Ce livre nous offre un passage naturel vers la poésie étrangère, et c'est encore une anthologie qu'il convient d'abord de remarquer : 37 poètes grecs de l'indépendance à nos jours, présentés et traduits avec passion par Dominique Grandmont, choix qui était une gageure dans une littérature aussi riche, et qui nous fait découvrir entre Ritsos et Séféris d'autres voix, souvent admirables, comme celle de Vrettakos. Complétant la traduction, parue en 1969, de La réalité et le désir, un essai de la collection Poètes d'aujourd'hui place enfin Luis Cernuda parmi ses pairs d'Amérique latine et d'Espagne : exilé depuis 1938, Cernuda était sans doute un des plus purs écrivains espagnols, au lyrisme aussi exigeant que solitaire.
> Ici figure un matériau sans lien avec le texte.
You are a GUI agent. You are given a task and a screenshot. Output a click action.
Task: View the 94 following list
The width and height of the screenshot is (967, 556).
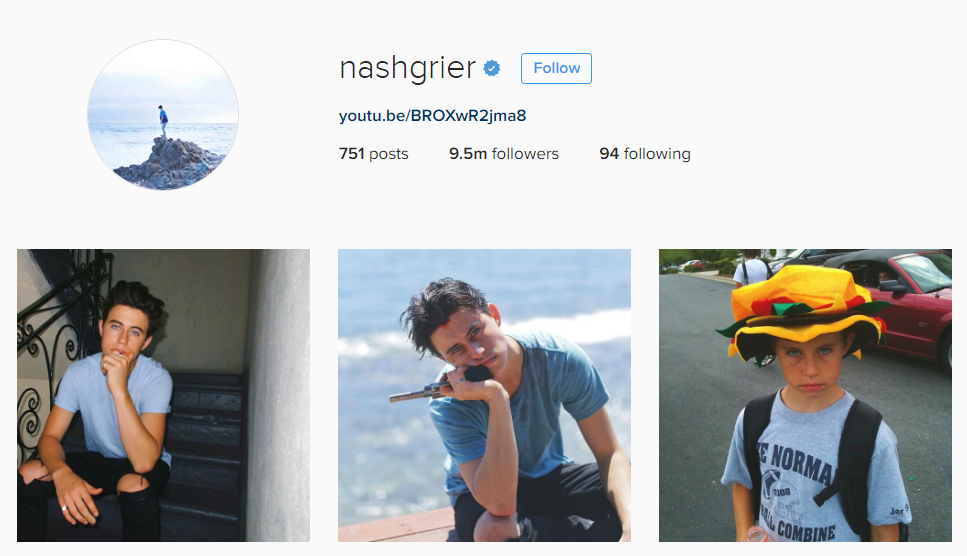tap(645, 153)
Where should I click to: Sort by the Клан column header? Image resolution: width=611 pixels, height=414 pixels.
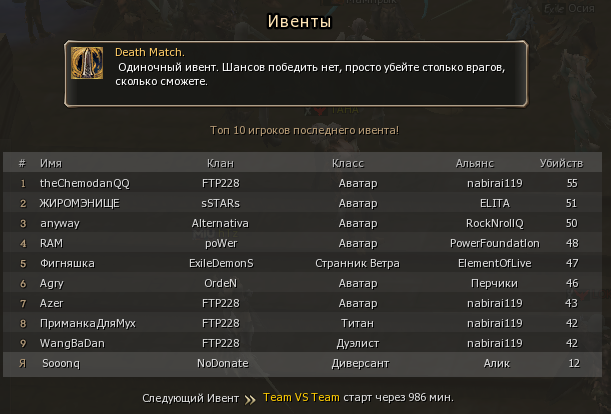pyautogui.click(x=220, y=162)
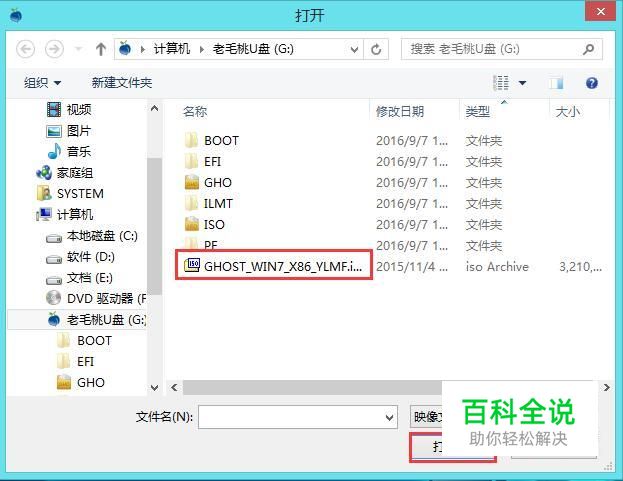Expand the file name combo box dropdown
The image size is (623, 481).
[390, 417]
L'opposé, en quelque sorte, de Neruda, intarissable Aragon chilien dont Claude Couffon vient de traduire un long poème baroque et fabuleux, L'épée de flammes.

Étranges et essentielles

Dans le domaine allemand, il faut noter les Poèmes de Gottfried Benn et les Œuvres complètes de l'Autrichien Georg Trakl, deux œuvres étranges et essentielles dont l'importance ne cesse de croître. Enfin, un Choix de poèmes du Hongrois Milan Füst, écrivain de la première moitié du siècle, que présente Georges Mounin : « liturgique et quotidien, mais aussi fantasque, mais aussi bouffon. Toujours libre, totalement libre... ». Trois grands poètes, qu'il faut connaître, et qu'on ne cessera plus de relire.

Rien de fondamental en comparaison dans une poésie française abritant une discrète mélancolie derrière l'élégance du sourire de Louise de Vilmorin (Solitude ô mon éléphant), ou sa lucidité très détachée sous une gouaille amusante (Hervé Bazin : Jour, et À la poursuite d'Iris), une verve parente de Queneau ou du Boileau du Lutrin : Jean Effel, Ce crapaud de granit bavant du goémon. Il y a davantage de gravité dans L'envers du feu (et de couleurs, de profusion parfois bavarde mais toujours chaleureuse), que signe Robert Goffin, comme il y en a dans Loger la source, trois plaquettes réunies par Guy Lévis Mano et publiées cette fois chez Gallimard — un beau livre rare et sobre, d'une tension secrète. Jean Tortel reprend des textes anciens, rassemblant ainsi dans Les limites du regard une quête à mi-voix de la réalité sensible. Alain Bosquet publie Notes pour un amour, où se conjuguent la féerie surréalisante des formes et une secrète et juste tendresse ; Bosquet, cette fois, nous fait participer au tutoiement du monde et nous donne en partage son plus pur poème. C'est plus au charme des mirages que fait appel Robert Mallet (La rose en ses remous), renouant avec une tradition d'exotisme romantique.

Difficile équilibre

La jeune poésie poursuit une difficile recherche d'équilibre entre la volonté de dire et un refus de la communicabilité. Lorand Gaspar est un des seuls à concilier un verbe épuré et la peinture d'un monde solaire et mythique, arabe et biblique : Sol absolu ; ou encore Pierre Torreilles (Le désert croît), parce que la confiance a pris forme entre le langage et les choses : « Toute chose est en elle-même/Et je suis le silence en elle »... Si la recherche d'une originalité — dans la ligne de Denis Roche — pèse sur Lionel Ray (Les métamorphoses du biographe), une simplicité efficace donne du prix à Dédicace proverbes, de Henri Meschonnic. Mais c'est la joie du verbe, le goût de la vie, qui portent les poèmes de James Sacré (Cœur élégie rouge) et ceux de Guy Chambelland (poète-éditeur, comme Guy Lévis Mano), La mort la mer et Courtoisie de la fatigue, ou ces fables d'un ton, semble-t-il, nouveau chez Jean Orizet : Silencieuse entrave au temps. Andrée Chédid poursuit une œuvre silencieuse avec Visage premier, cherchant « ce qui est plus que le mot/mais que le mot délivre ».

Un recueil du poète québécois Jacques Brault, La poésie ce matin, et Mémoire d'autre, de Pierre Dalle Nogare, confirment deux écrivains en marge des modes, comme s'affirment, grâce à une commune publication de la revue Le pont de l'épée (no 48), un des meilleurs parmi les noms de la nouvelle poésie française, Christian Bachelin, et l'œuvre trop mal connue d'Alain Borne. Il convient de noter encore, de Denise Borias, dont L'amandier recélait de belles pages : Nature vive, et, parmi les promesses des premiers livres, celle de Marc Cholodenko (Parcs) et surtout de Gilles Durieux pour À la tour Montparnasse les bateaux sont morts ; enfin, de Claude Esteban, Croyant nommer, illustré par Jean Bazaine.